Department of Chemistry, Rice University, 6100 Main Street, Houston, TX, 77005, USA.
Department of Hematology, Internal Medicine, University of Texas Houston Medical School, Houston, TX, 77030, USA.
Adv Mater. 2018 Dec;30(50):e1803869. doi: 10.1002/adma.201803869. Epub 2018 Oct 17.

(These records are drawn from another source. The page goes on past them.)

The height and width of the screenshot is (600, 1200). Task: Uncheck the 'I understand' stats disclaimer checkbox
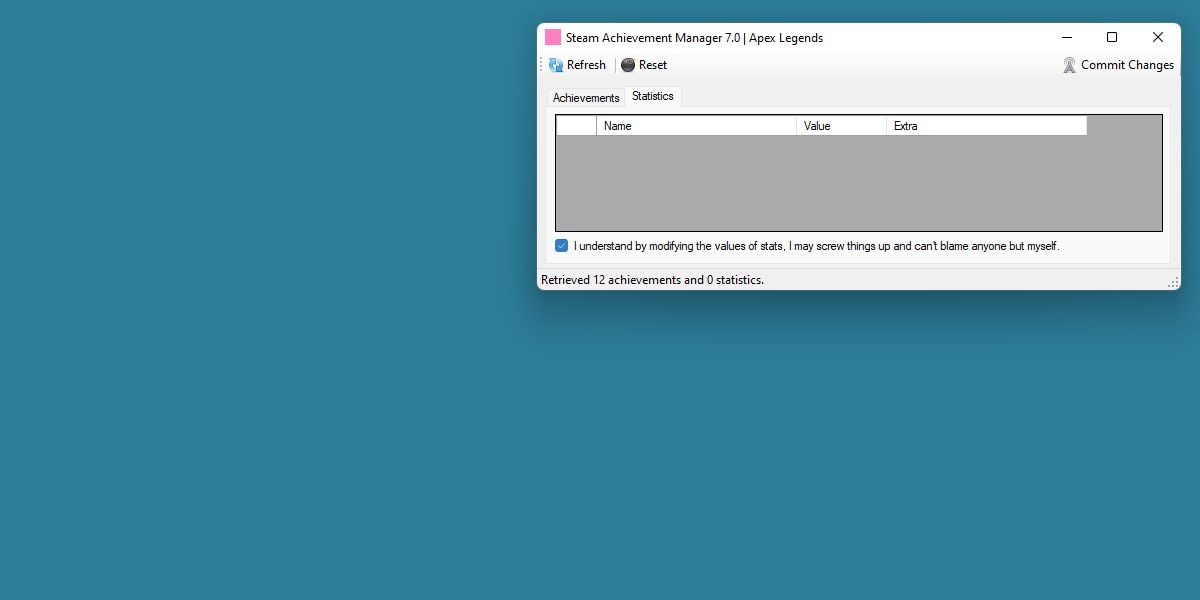(x=561, y=245)
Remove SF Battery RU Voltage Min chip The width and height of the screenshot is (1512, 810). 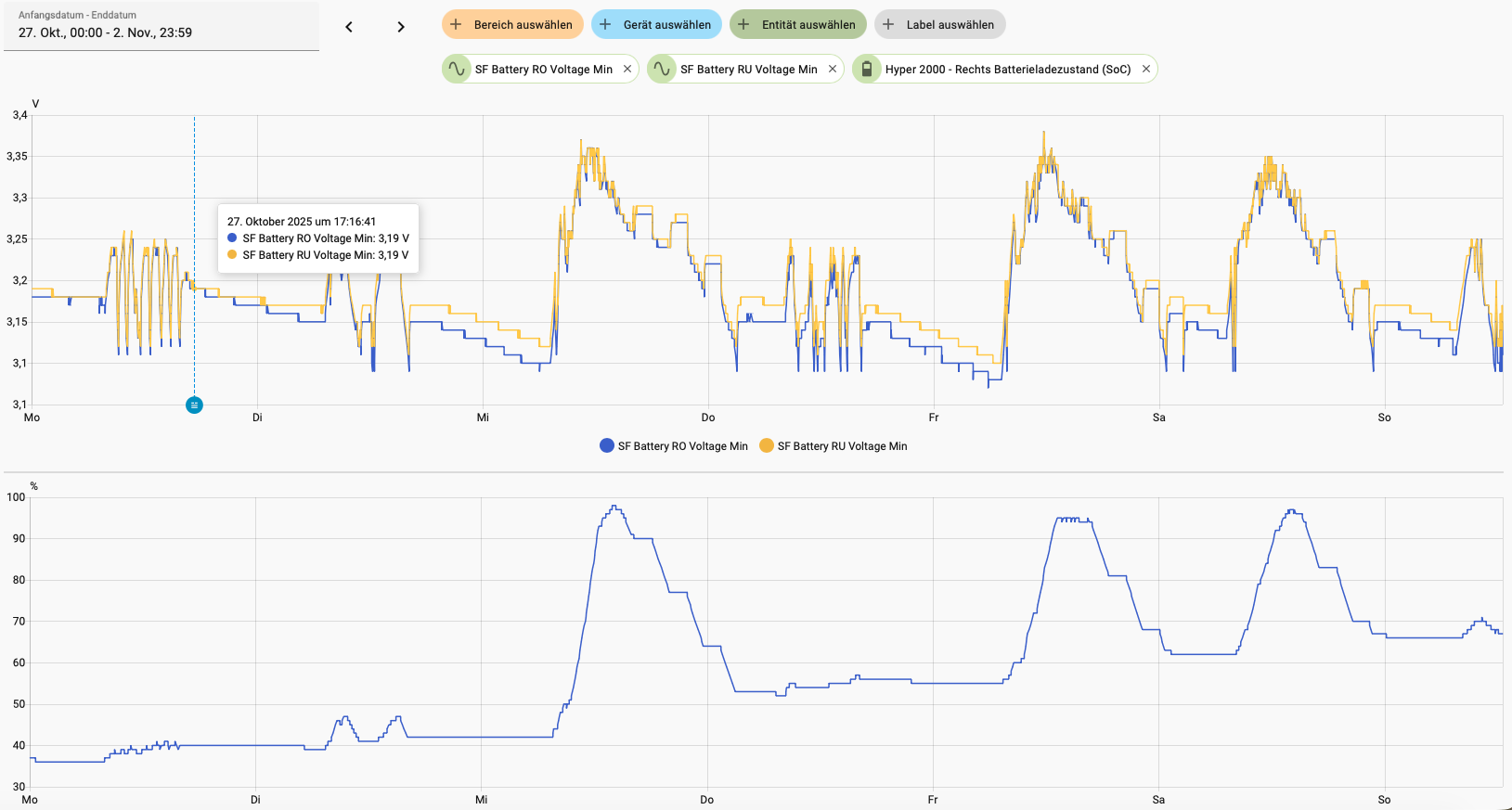click(x=833, y=69)
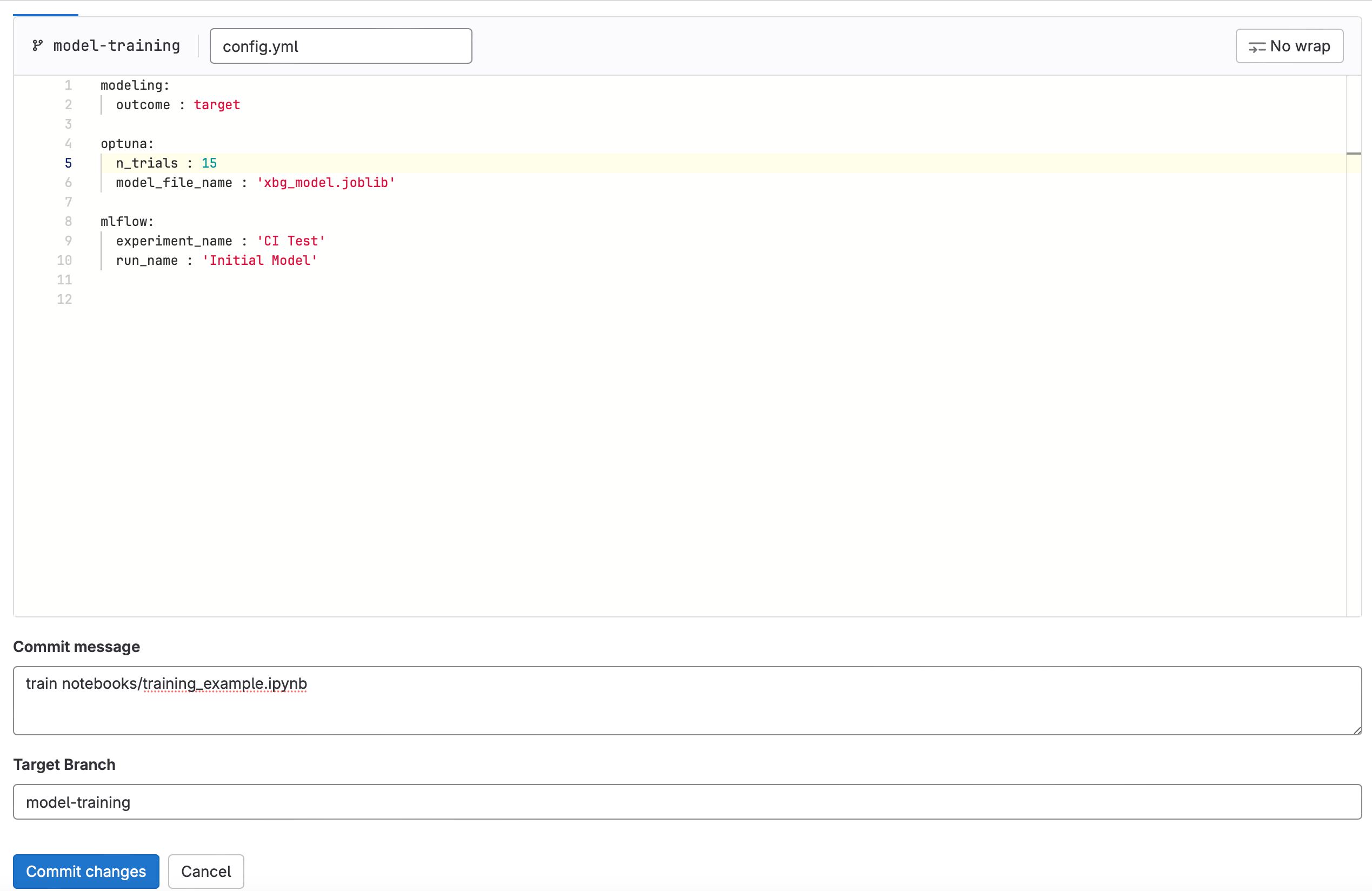This screenshot has height=891, width=1372.
Task: Select the Target Branch input field
Action: click(686, 801)
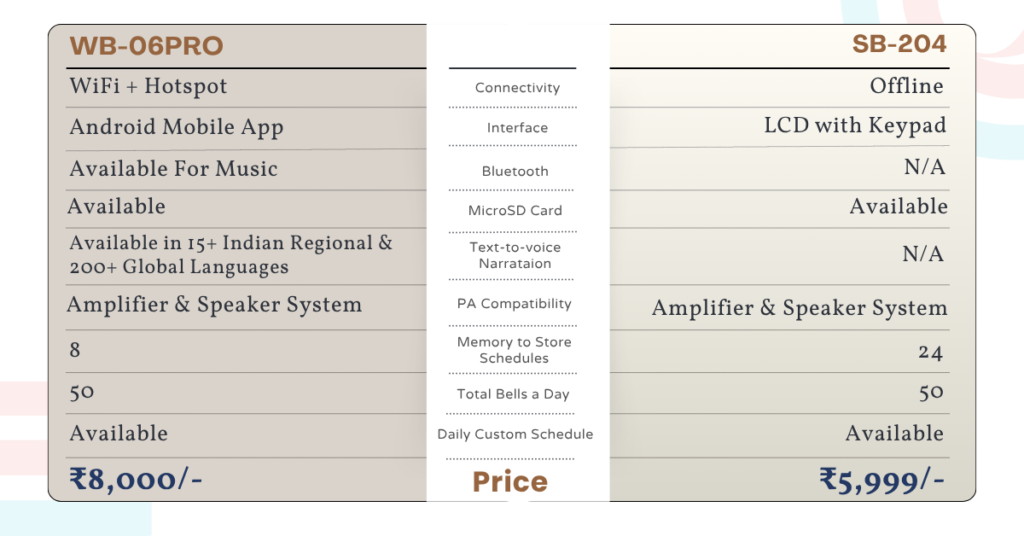The width and height of the screenshot is (1024, 536).
Task: Select the Connectivity row label
Action: coord(517,88)
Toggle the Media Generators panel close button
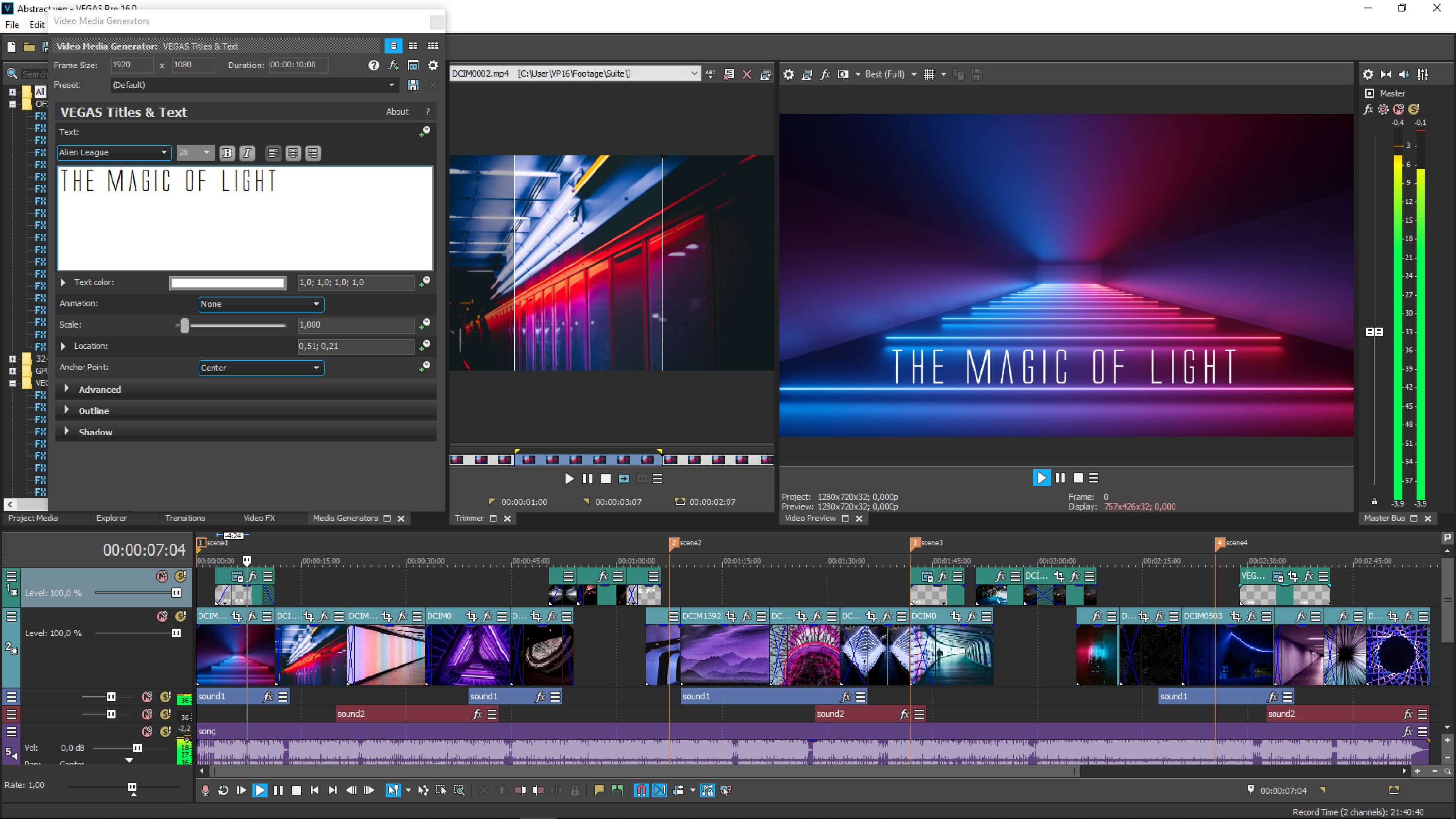Screen dimensions: 1456x819 click(x=400, y=518)
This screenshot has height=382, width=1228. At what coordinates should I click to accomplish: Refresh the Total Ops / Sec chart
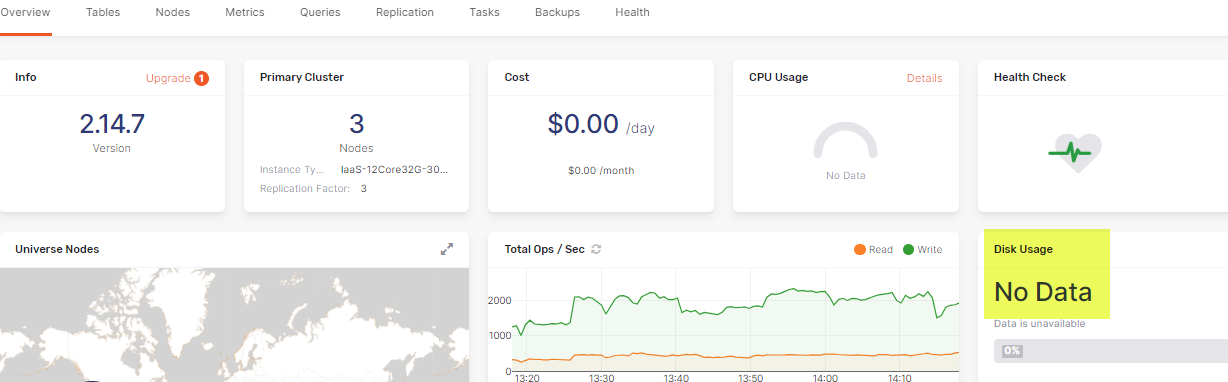pos(597,249)
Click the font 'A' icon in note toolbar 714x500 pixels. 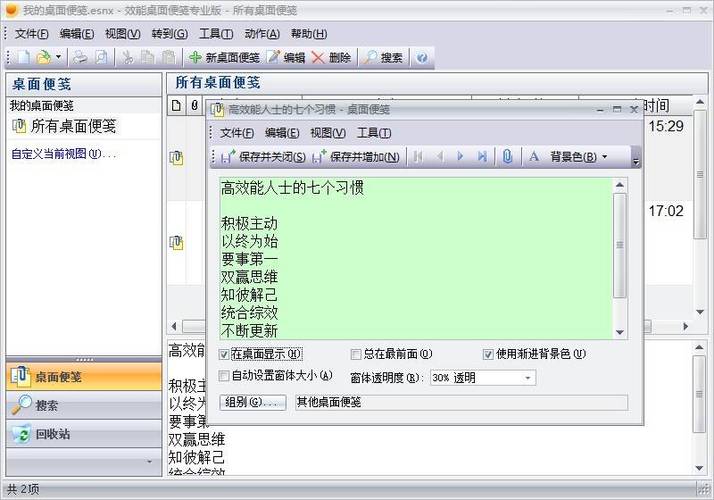click(x=534, y=157)
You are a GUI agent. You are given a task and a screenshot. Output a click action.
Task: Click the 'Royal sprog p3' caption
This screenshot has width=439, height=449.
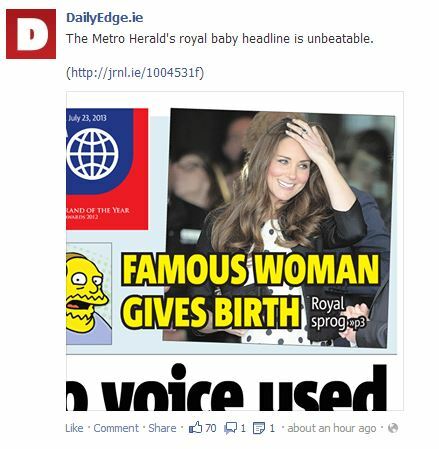click(338, 313)

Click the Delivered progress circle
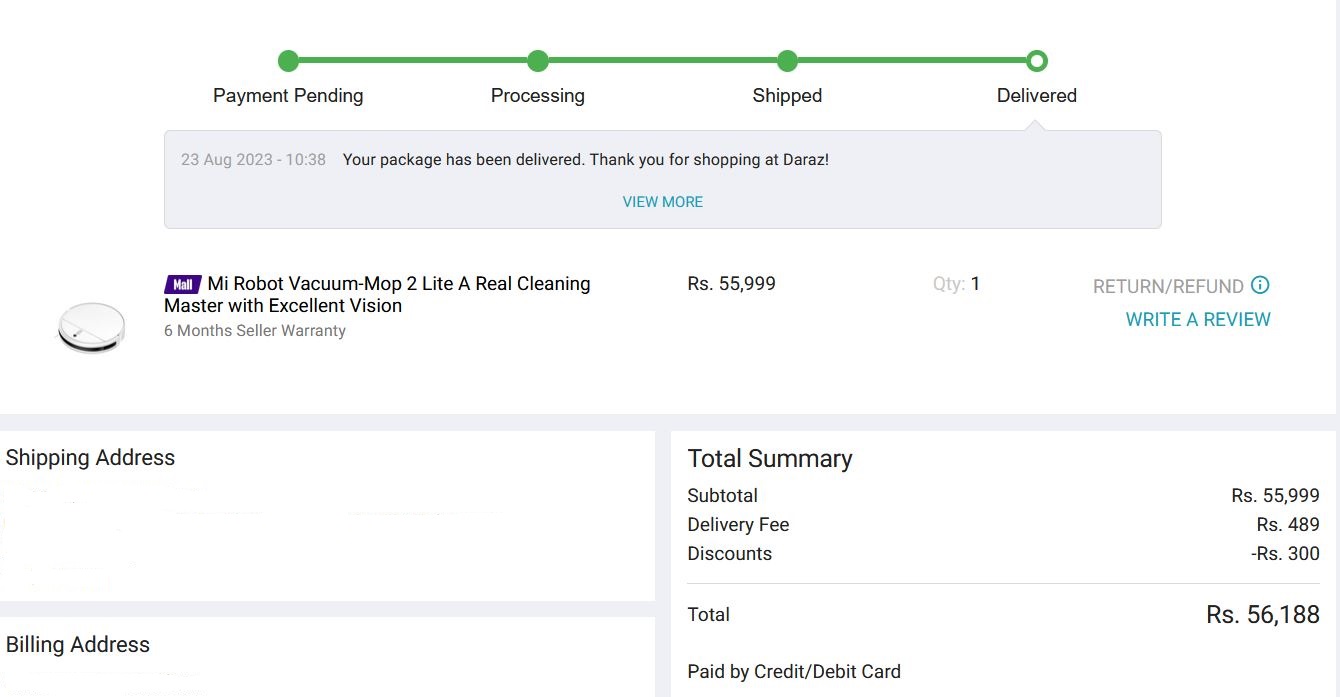pos(1037,61)
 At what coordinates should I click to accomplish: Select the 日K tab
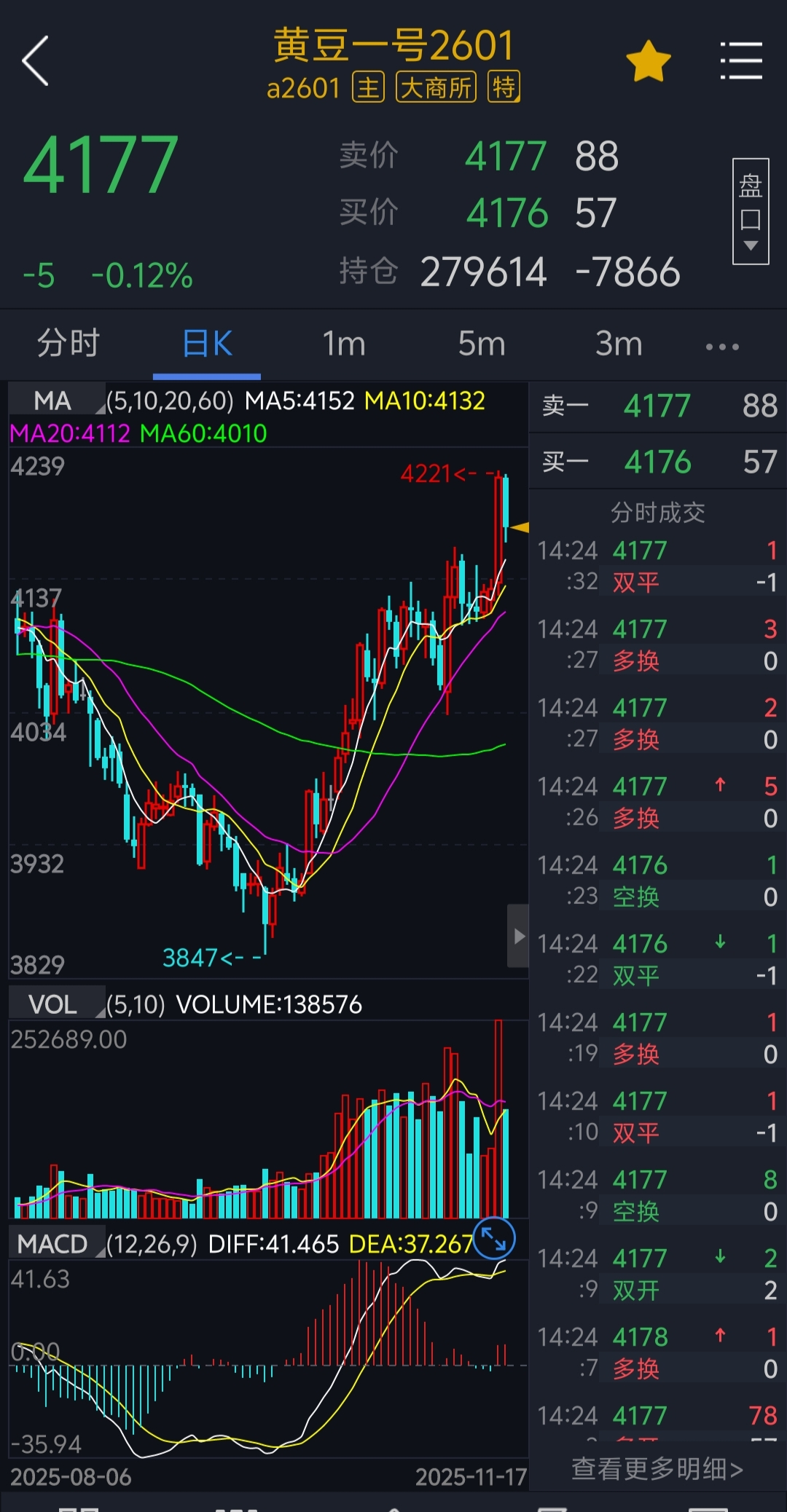point(207,344)
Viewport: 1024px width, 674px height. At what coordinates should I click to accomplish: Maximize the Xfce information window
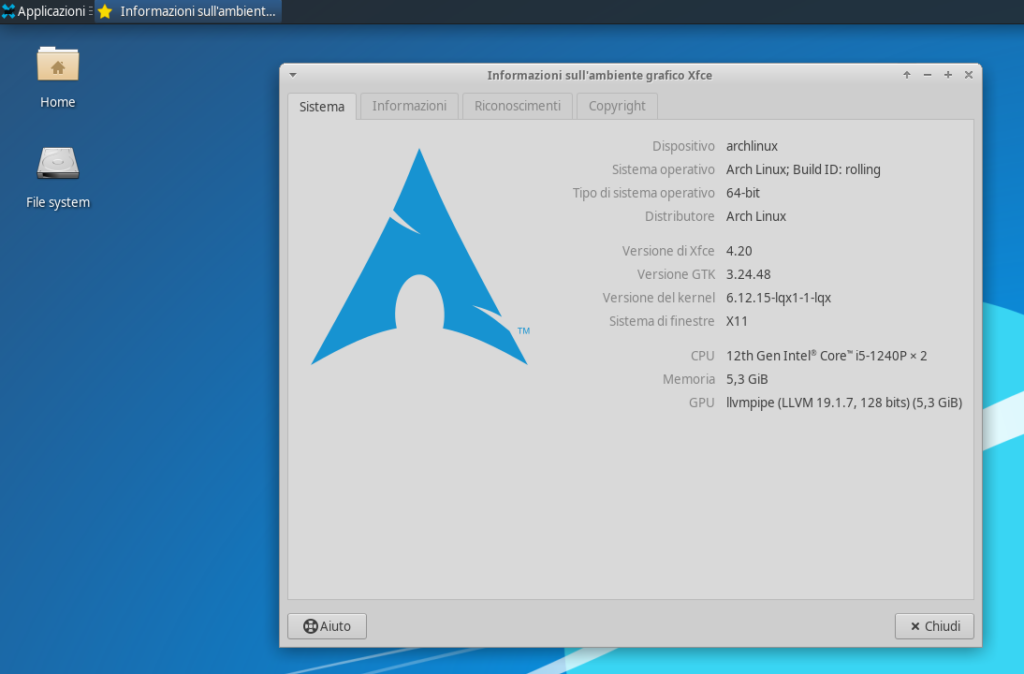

The growing demand for sustainable and off-grid energy storage is reviving the attempts to use Li metal as the anode in the next generation of batteries. However, the use of Li anodes is hampered due to the growth of Li dendrites upon charging and discharging, which compromises the life and safety of the battery. Here, it is shown that lithiated multiwall carbon nanotubes (Li-MWCNTs) act as a controlled Li diffusion interface that suppresses the growth of Li dendrites by regulating the Li ion flux during charge/discharge cycling at current densities between 2 and 4 mA cm . A full Li-S cell is fabricated to showcase the versatility of the protected Li anode with the Li-MWCNT interface, where the full cells could support pulse discharges at high currents and over 450 cycles at different rates with coulombic efficiencies close to 99.9%. This work indicates that carbon materials in lithiated forms can be an effective and simple approach to the stabilization of Li metal anodes.
对可持续和离网储能的需求不断增长,促使人们重新尝试将金属锂用作下一代电池的阳极。然而,由于在充电和放电过程中锂枝晶的生长,锂阳极的使用受到阻碍,这会影响电池的寿命和安全性。本文表明,锂化多壁碳纳米管(Li-MWCNTs)作为一种受控的锂扩散界面,通过在 2 至 4 mA cm 的电流密度下调节充电/放电循环期间的锂离子通量,抑制了锂枝晶的生长。制备了全 Li-S 电池以展示具有 Li-MWCNT 界面的受保护 Li 阳极的多功能性,其中全电池可以支持高电流的脉冲放电,并且在不同的倍率下可以循环超过 450 次,库仑效率接近 99.9%。这项工作表明,锂化形式的碳材料可能是一种有效且简单的方法,可以稳定锂金属阳极。